A coordination complex can be prepared following procedures well-known in the field, e.g., Pignat et al., Organometallics 2000, 19, 5160-67; Ge et al., Dalton Trans. 2009, 6192-6200; and Powell et al., Organometallics 2007, 26, 4456-63.
The forward osmosis system of this invention can be used for desalination of brackish water or seawater, wastewater reclamation, and dehydration of biofuels.
Proteins can be denatured by salts or high temperature distillation and certain pharmaceutical agents are unstable at a high temperature. The system of this invention provides an alternative process for separating or enriching under a mild condition pharmaceutical agents and proteins that are not pharmaceutical agents.
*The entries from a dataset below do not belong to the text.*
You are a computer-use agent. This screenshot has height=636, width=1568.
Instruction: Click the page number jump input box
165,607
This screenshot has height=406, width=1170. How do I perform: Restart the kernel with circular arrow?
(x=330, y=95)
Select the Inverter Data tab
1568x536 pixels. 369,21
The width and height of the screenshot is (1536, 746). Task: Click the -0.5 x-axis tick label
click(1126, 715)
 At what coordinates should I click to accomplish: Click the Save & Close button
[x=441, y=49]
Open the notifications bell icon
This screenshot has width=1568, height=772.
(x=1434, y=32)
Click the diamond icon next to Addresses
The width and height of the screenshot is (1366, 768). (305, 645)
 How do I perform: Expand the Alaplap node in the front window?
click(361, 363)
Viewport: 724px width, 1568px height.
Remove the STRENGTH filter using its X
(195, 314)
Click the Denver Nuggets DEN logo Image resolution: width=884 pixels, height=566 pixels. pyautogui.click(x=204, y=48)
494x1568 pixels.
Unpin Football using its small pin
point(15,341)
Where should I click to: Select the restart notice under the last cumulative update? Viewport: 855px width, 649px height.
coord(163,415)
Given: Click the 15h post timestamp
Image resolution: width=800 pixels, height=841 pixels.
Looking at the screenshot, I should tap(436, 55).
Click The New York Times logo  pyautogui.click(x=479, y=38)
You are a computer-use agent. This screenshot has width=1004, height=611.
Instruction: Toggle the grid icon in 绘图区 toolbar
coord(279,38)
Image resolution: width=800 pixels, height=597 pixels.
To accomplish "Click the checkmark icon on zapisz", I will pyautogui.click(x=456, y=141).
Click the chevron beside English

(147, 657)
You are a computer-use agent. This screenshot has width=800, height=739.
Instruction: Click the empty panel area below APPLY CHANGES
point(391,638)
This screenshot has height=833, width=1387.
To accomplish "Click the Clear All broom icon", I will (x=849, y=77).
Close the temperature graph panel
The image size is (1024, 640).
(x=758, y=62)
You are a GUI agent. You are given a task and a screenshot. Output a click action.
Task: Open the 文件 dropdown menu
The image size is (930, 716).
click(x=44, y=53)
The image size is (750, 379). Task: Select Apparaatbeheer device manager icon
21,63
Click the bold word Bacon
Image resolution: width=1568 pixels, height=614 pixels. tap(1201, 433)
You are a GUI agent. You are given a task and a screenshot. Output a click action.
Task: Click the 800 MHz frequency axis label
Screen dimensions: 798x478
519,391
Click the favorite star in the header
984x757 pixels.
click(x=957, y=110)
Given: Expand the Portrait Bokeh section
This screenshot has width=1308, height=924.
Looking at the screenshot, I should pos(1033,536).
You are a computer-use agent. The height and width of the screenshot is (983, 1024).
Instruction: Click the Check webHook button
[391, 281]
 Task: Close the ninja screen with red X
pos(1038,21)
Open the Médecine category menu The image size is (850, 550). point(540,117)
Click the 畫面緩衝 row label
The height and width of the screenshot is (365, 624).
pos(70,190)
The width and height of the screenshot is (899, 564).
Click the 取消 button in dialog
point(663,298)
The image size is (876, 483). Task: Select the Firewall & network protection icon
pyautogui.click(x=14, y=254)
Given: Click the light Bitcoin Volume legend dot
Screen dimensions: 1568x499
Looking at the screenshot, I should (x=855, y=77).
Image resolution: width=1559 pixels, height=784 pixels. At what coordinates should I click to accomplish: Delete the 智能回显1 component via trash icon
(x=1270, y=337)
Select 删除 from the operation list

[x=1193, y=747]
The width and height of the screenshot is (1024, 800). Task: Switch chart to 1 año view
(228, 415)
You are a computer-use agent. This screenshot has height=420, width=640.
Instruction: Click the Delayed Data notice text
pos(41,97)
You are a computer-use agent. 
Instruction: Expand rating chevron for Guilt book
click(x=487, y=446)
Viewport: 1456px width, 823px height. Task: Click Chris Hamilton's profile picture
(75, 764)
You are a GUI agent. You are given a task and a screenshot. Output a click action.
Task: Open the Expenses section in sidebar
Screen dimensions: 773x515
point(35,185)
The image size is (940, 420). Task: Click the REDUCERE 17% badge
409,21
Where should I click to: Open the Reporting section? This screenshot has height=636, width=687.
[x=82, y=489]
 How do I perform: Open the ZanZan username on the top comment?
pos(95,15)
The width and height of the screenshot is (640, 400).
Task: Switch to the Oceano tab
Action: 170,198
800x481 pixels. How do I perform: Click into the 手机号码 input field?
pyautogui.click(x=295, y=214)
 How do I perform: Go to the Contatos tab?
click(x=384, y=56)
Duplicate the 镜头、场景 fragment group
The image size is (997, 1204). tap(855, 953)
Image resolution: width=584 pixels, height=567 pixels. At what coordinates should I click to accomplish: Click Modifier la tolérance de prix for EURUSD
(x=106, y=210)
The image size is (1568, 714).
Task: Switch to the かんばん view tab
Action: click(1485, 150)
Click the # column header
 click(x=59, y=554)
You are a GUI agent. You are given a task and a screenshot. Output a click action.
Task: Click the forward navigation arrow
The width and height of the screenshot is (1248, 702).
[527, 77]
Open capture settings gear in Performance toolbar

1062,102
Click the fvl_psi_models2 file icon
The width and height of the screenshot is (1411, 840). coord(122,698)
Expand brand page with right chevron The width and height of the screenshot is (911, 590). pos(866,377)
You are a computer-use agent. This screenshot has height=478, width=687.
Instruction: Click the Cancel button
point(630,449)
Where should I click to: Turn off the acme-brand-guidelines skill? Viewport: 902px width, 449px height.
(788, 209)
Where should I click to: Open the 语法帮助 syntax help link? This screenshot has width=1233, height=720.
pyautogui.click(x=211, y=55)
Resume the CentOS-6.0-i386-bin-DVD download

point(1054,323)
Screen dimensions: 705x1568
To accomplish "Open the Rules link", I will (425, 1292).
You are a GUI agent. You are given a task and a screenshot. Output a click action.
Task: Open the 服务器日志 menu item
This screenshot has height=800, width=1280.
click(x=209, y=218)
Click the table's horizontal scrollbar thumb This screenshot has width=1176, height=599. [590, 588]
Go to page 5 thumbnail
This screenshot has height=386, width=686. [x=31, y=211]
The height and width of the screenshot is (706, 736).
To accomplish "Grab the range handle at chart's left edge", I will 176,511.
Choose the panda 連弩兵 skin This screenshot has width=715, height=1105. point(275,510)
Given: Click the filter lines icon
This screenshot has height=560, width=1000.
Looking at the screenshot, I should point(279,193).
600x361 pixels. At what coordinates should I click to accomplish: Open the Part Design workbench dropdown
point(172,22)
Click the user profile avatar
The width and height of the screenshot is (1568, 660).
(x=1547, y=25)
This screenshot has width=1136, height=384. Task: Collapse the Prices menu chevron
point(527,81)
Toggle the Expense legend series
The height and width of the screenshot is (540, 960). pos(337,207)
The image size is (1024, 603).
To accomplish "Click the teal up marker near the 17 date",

The specific examples below are to be construed as merely illustrative, and not limitative of the remainder of the disclosure in any way whatsoever. Without further elaboration, it is believed that one skilled in the art can, based on the description herein, utilize the present invention to its fullest extent. All publications cited herein are incorporated by reference in their entirety.
Eight coordination complexes, i.e., Cu-CA, Fe-CA, Cu-MA, Fe-MA, Cu-TA, Fe-TA, Co-CA, and Co2-CA, were prepared for use in the forward osmosis system of this invention.
Cupric citric acid sodium salt (i.e., Cu-CA), a coordination complex, suitable for use in the forward osmosis system of this invention, was prepared following the procedures described below.
Cu(NO3)2 (50 mmol, 11.6 g) and citric acid (52 mmol, 10.0 g) were dissolved in 50 mL water to obtain a clear blue solution. A 1 M NaOH aqueous solution was added dropwise to adjust the pH to 7. The color of the solution changed from its initial clear blue to dark blue. The resultant solution was stirred overnight at 50° C., and then concentrated by rotary evaporation to 10 mL. Cold ethanol was added to precipitate Cu-CA at a yield of 95%. The synthetic route is outlined in Scheme 1 below.
Ferric citric acid sodium salt (Fe-CA, chemical structure shown below) was prepared following the same procedure described in Example 1 above except that Fe(NO3)3 was used instead of Cu(NO3)2.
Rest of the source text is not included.